HOW TO COMPLETE THIS TASK ▸ Extract precisely the lines that run from the line containing "Screen dimensions: 2071x1166" to the end of the records below, with both ends included and pictures omitted.

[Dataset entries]

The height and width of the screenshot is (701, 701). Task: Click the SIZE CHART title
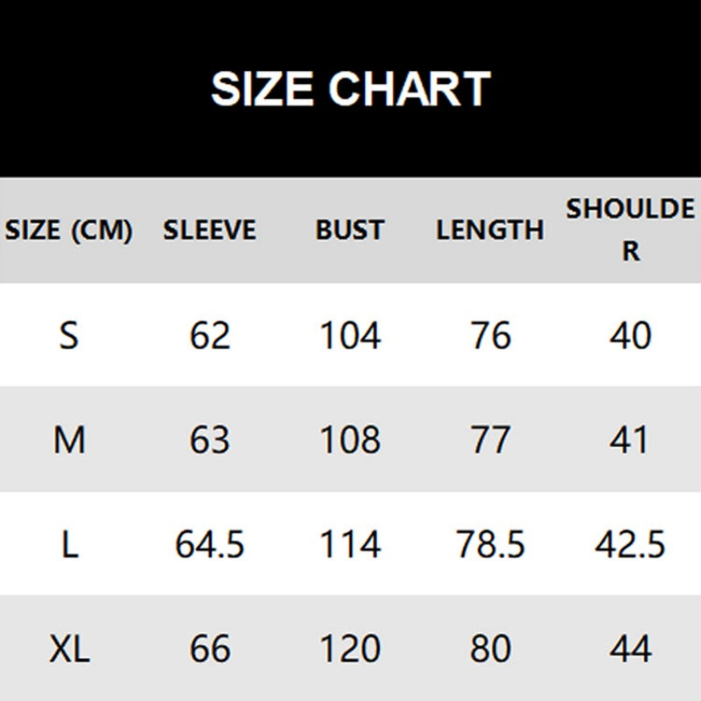[351, 89]
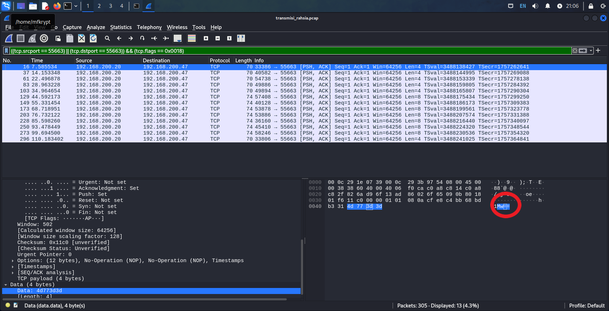This screenshot has width=609, height=311.
Task: Toggle the display filter bookmark button
Action: pyautogui.click(x=6, y=51)
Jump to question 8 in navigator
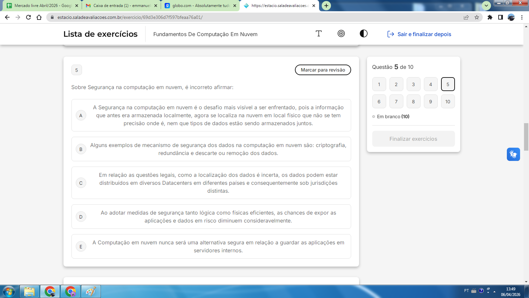Image resolution: width=529 pixels, height=298 pixels. (413, 102)
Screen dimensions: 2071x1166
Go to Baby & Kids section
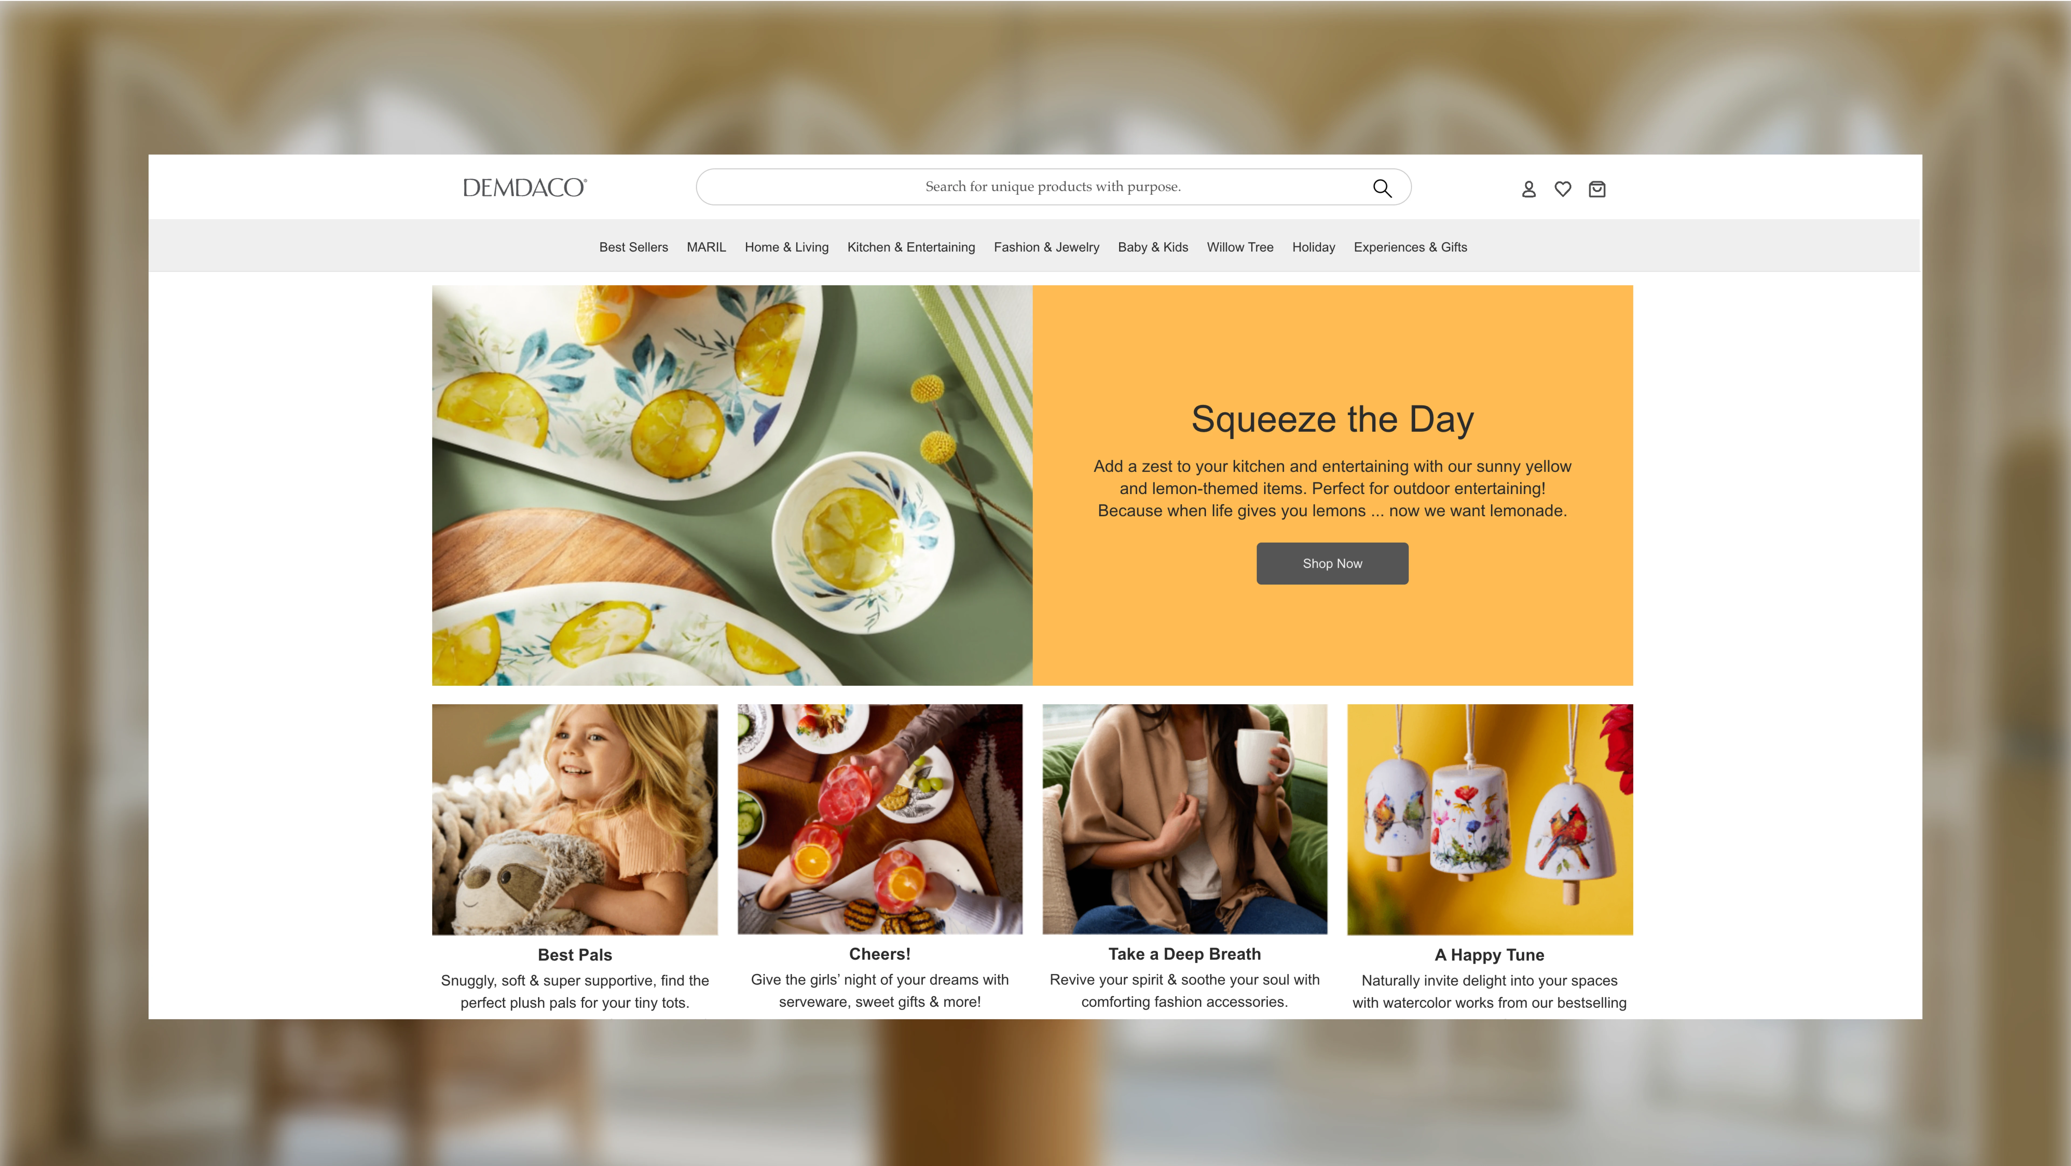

WRITTEN SOLUTION ▸
Screen dimensions: 2071x1166
Go to Baby & Kids section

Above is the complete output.